Tak często słyszę, że kobieta kobiecie oczy by wydrapała, gdyby tylko mogła, bo taka z nas wybrakowana płeć, co to najlepiej zna się na intrygach, plotkowaniu i podkładaniu świni. A najgorsze jest to, że takie zdania wypływają głównie z kobiecych ust, co samo w sobie mogłoby tę tezę potwierdzać. Mogłoby, ale w moim życiu to jakoś nie działa. Czasem obawiam się, że zatracamy swoją pierwotną intuicję, przestajemy wierzyć odczuciom ze swojego ciała, a zamiast tego dostosowujemy się do sztucznie wykreowanych kanonów „piękna”, ale zaraz potem rozglądam się wokół i widzę tyle cudownych kobiet pełnych blasku, że jestem spokojna o ten świat. Dziś chcę Wam przedstawić kobiety pełne mocy.
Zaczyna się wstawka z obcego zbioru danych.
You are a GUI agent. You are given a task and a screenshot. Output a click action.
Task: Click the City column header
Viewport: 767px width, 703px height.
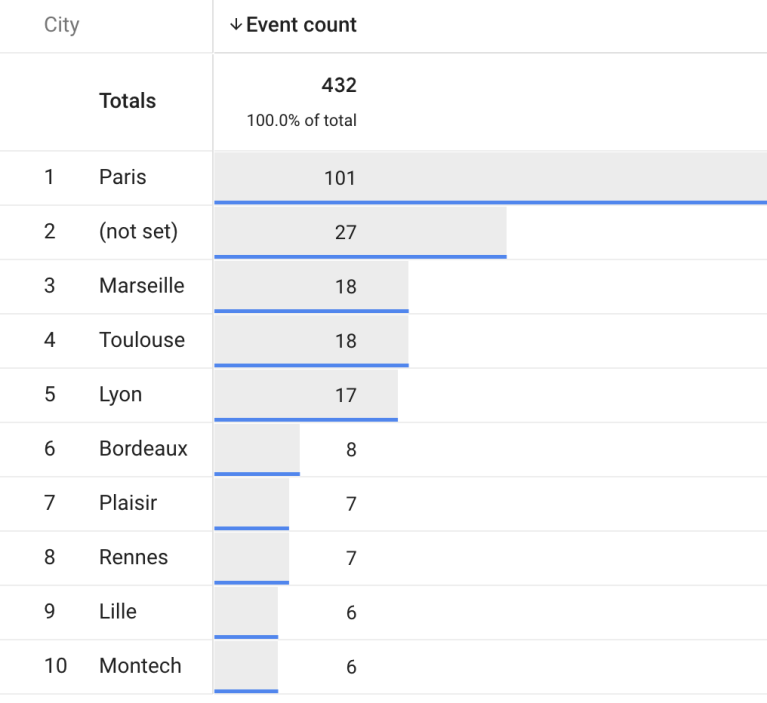click(61, 25)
♥Babcia Jadzia – malutka, żwawa istota, która wstaje między 2:00 a 3:30, po czym przez dwadzieścia minut ćwiczy swój wypracowany dawno cykl, ten sam od czterdziestu lat. Robi najpyszniejsze na świecie pierogi z kapustą i grzybami i chichocze jak podlotek, mówiąc mi tuż po osiemdziesiątych pierwszych urodzinach: Kamilka, ale ja jestem stara!
♥Mama Ela – zawsze możemy liczyć na jej pomoc, co w obecnej sytuacji jest na wagę złota. Mistrzyni rosołu, babki ziemniaczanej i ciast wszelakich. Piękna kobieta, która nie do końca swoje piękno potrafi dostrzec. A ono, skubane, i tak się przez ten pancerzyk przebija.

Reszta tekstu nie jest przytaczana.